WordPress is used by 65.2% of websites – even in a sample of the top million websites. It’s popular and it works.
In order to keep up with a changing world, the code powering WordPress is updated on a regular basis. As a result, the plugins, themes and integrations which work with WordPress also update on a regular basis (at least, the good ones do!).
You will need to update your WordPress website for three good reasons: so it works, so it’s secure and so you stay ahead of your competitors.
Four elements will need updating:
- WordPress Core
- Parent theme
- Child theme
Steps for updating your WordPress site
Take a backup. You might have options for this in your hosting. Otherwise you can use a service such as UpDraft Plus.
Test updates in a staging environment using sandbox mode. This is especially important for WooCommerce sites.
Update WordPress Core
You can do this automatically or manually. If you have auto-updates turned on and working, you may still need to manually update for major version releases.
Depending on your setup and settings, you may be able to simple press “update” in the Update Core page here: /wp-admin/update-core.php
If the file permissions are not setup to allow this, you may be prompted to enter your FTP information.
You can also update WordPress by uploading all the new files via FTP, which is the long way around.
If you purchased your plugins from an established developer or company, your plugins will likely have update notices prompting you from within the dashboard.
Backup before you click, and try to keep a quick record as you update so you know which plugins to check if something seems out of place afterwards.
If you have a custom plugin, you may need to hire the original developer, or a new one, to bring it up to date with the latest versions of WordPress, themes and other plugins. Contact Silicon Dales, or post a task to Codeable. Read more about plugin customization here.
Themes from the WordPress repository update in broadly the same way as plugins and the WordPress core. Go here: /wp-admin/update-core.php
If you have issues updating a theme, it will often be based on file permissions.

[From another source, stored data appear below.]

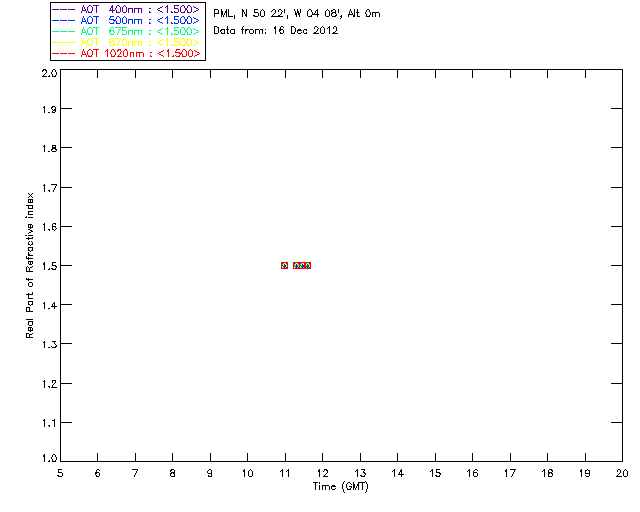Screen dimensions: 640x512
Task: Click the PML station location header text
Action: (297, 14)
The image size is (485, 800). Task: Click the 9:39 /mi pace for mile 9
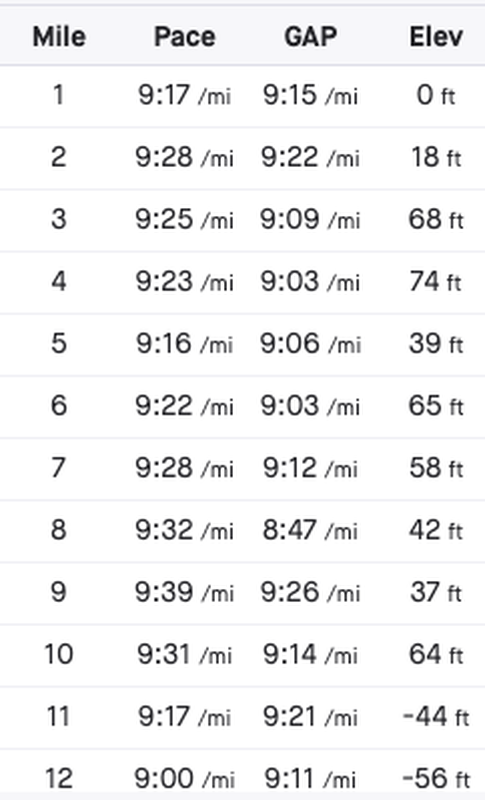coord(185,593)
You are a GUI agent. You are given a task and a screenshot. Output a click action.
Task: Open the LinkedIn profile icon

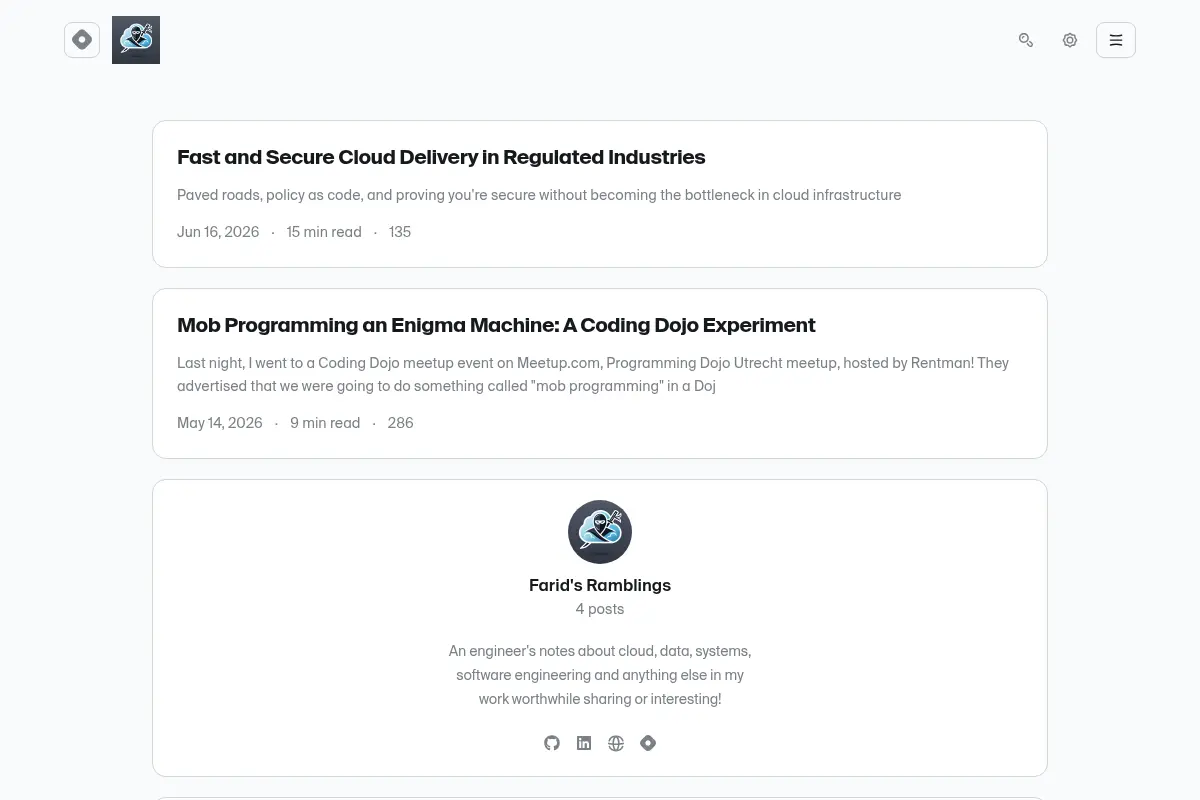pos(584,743)
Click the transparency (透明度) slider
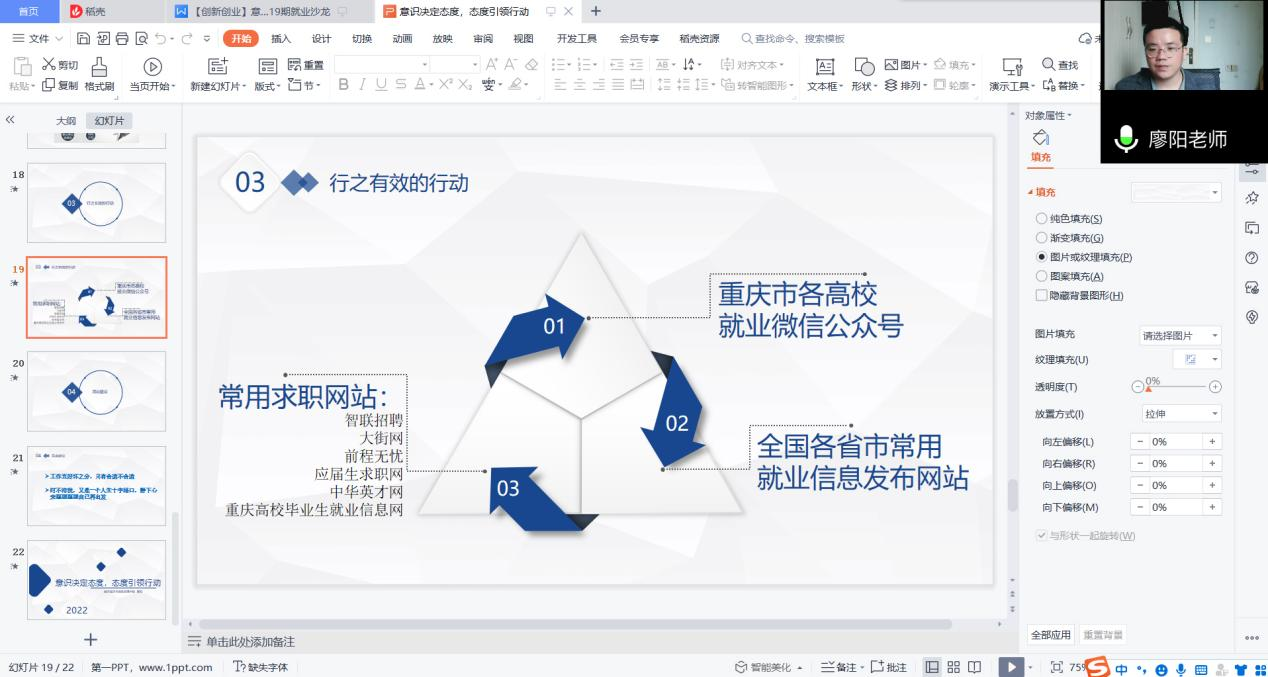This screenshot has width=1268, height=677. tap(1178, 387)

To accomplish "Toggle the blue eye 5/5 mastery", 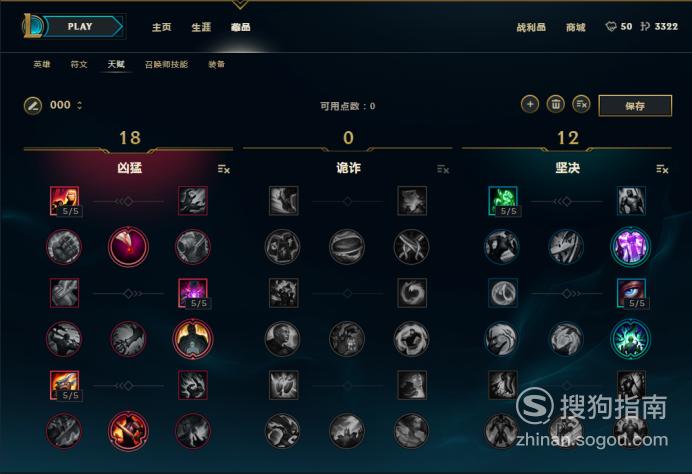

Commercial WordPress themes each have a different regime but should be fairly self explanatory, assuming you got the right license and an API key.
Committing your changes
If you’re using a staging environment, have followed the above steps and tested to ensure everything’s working as intended, setup a Coming Soon Page and choose a quiet web-traffic time, based on your analytics.
If you get the “white screen of death“, error messages or any other undesirable result, it is almost always a plugin or theme incompatibility of some kind.

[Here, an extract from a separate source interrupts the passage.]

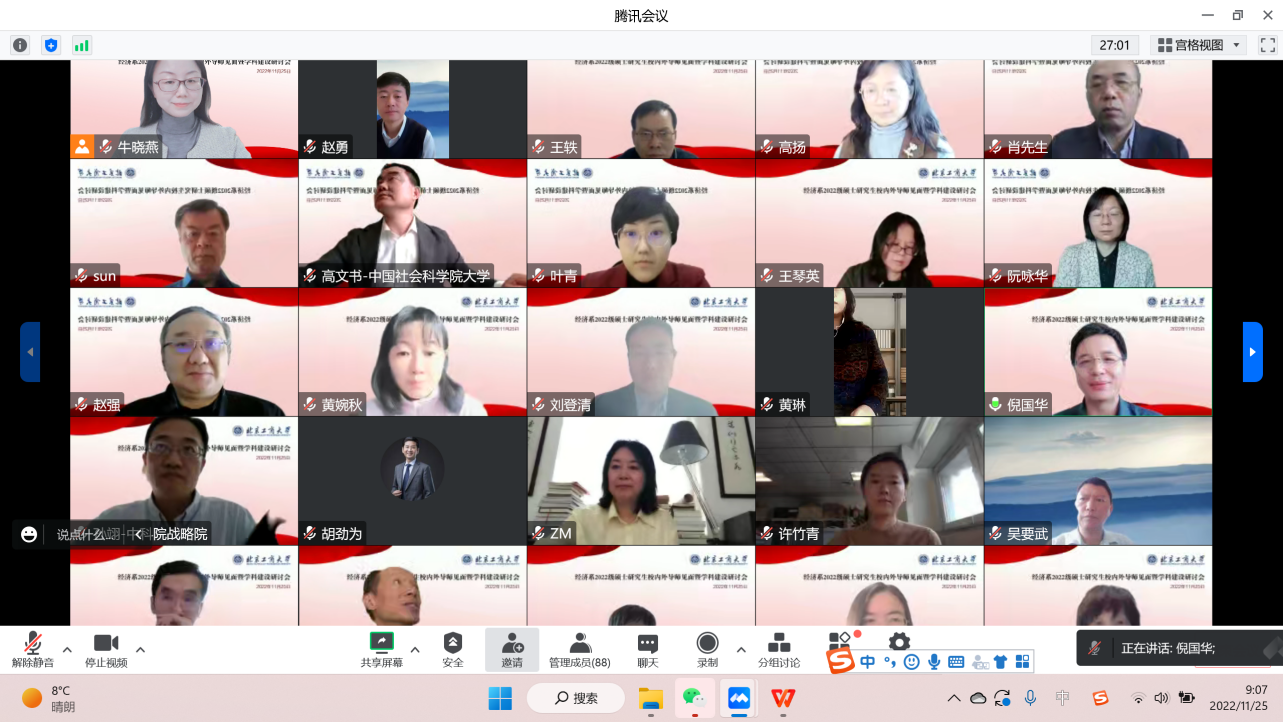Expand audio options arrow beside 解除静音
This screenshot has width=1283, height=722.
[67, 650]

You can tell this (ideally in staging) by deactivating all plugins, using a standard WordPress theme, updating the WordPress and… it didn’t break.
Then turn on your theme.
If it works, you have a plugin conflict.
If it doesn’t there’s something in your theme.
Check the logs.
Then, turn on each plugin in turn until something stops working. When things break, the plugin you just activated is your culprit.
You need to fix the plugin conflict by either, checking the logs, hiring an expert, choosing a different plugin or generally doing something which will mean this conflict is no longer an issue for you. Repeat with the rest of the plugins (sometimes you will have more than one issue to correct).